<= 2002.09.17

2002.09.19 =>

out of balance

Weird weather here—breezes and thick lumps of cloud. Apparently we're catching the tail end of a hurricane somewhere or other. And I just got hit by a repressed memory from one of the science books I read as a kid: there was an article explaining how the hydrogen (or thermonuclear) bomb actually contained a smaller atomic bomb, because the atomic bomb's energy was necessary to initiate the hydrogen bomb's fusion reaction. Illustrating this was a cartoon in which a large, anthropomorphic hydrogen bomb gazed lovingly at a smaller, female atomic bomb and said, "I'm nothing without you." Both bombs seemed quite happy.

"The longer we wait, the more deadly his regime becomes," the secretary said.

Three protesters, chanting "Inspections, not war!" briefly interrupted his testimony. A police officer escorted the women out of the hearing room.

"As I listened to those comments, it struck me what a wonderful thing free speech is," Mr. Rumsfeld said.

A container of ashes might one day be thrown from the sky, which could burn the land and boil the oceans.

—Hopi prophecy, quoted in

Koyaanisqatsi (1983). I'm pretty late to the party on this, but it doesn't seem at all dated. Non-narrative cinema is tricky; it's awfully hard to dispense with plot and character without becoming boring and banal. Koyaanisqatsi manages to sidestep these limitations rather spectacularly, since its avowed purpose is to show the familiar and make it strange. The idea is that technology has become the very air we breathe, completely mediating our experience, and we no longer think about what it looks like. This film aims to show us through jarring techniques such as time-lapse photography, aerial views, and of course that Philip Glass music. Sped up fifty times, the New York subway system starts to look a lot like Hell; the same goes for the weird urban dance of pedestrians and cars and the Oscar Meyer wiener factory. The drawn-out slow-motion gazes of homeless people are terrifying, as is the anonymous withered hand reaching up from a hospital bed. There is a section on the technology of war, but it's not nearly as strident as it could have been—a few explosions are sufficient to make the point, and a single long shot of a mushroom cloud in the desert whose black smoke rises, curling on itself, until it truly begins to look like an awakened demon.
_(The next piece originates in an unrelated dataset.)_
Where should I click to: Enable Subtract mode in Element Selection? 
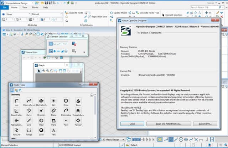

Powaqqatsi (1988), which depicts Third World societies rather than our own, is not nearly as good. In the attached interview, director Godfrey Reggio fends off charges that he was romanticizing poverty and oppression—he just wanted to show that there were other ways of life. The problem is that we don't know much about these other ways, so that instead of making the familiar strange, the film shows us images that are completely strange and doesn't bother to elaborate on them. A lot of the movie turns into a guessing game about what country we're currently in: Mexico? Syria? Oh, this must be Tibet. Well, there's some sort of ritual happening here. The format of the film doesn't allow for any explanation, so we get no more than a tourist view of these parts of the world—interesting images, whose significance we completely fail to comprehend. A handful of the shots are gorgeous, but many are surprisingly uninteresting, and the music doesn't help at all. Though Glass has done well with world music in the past, this time around he seems content to program some generic drumbeats and top them off with idiotically happy synthesizer lines. The effect is that of those multicultural IBM commercials from a few years back. Reggio's well-spoken interview convinced me that his intentions were sincere, though he gets points off for saying "co-equal" and referring to the number three as "the matrix of my deliberation." His format just doesn't do this particular subject matter any justice.

Naqoyqatsi comes out in a few weeks. The trailer makes it look like it'll be much closer to Koyaanisqatsi in spirit. Its avowed subject is war as a way of life.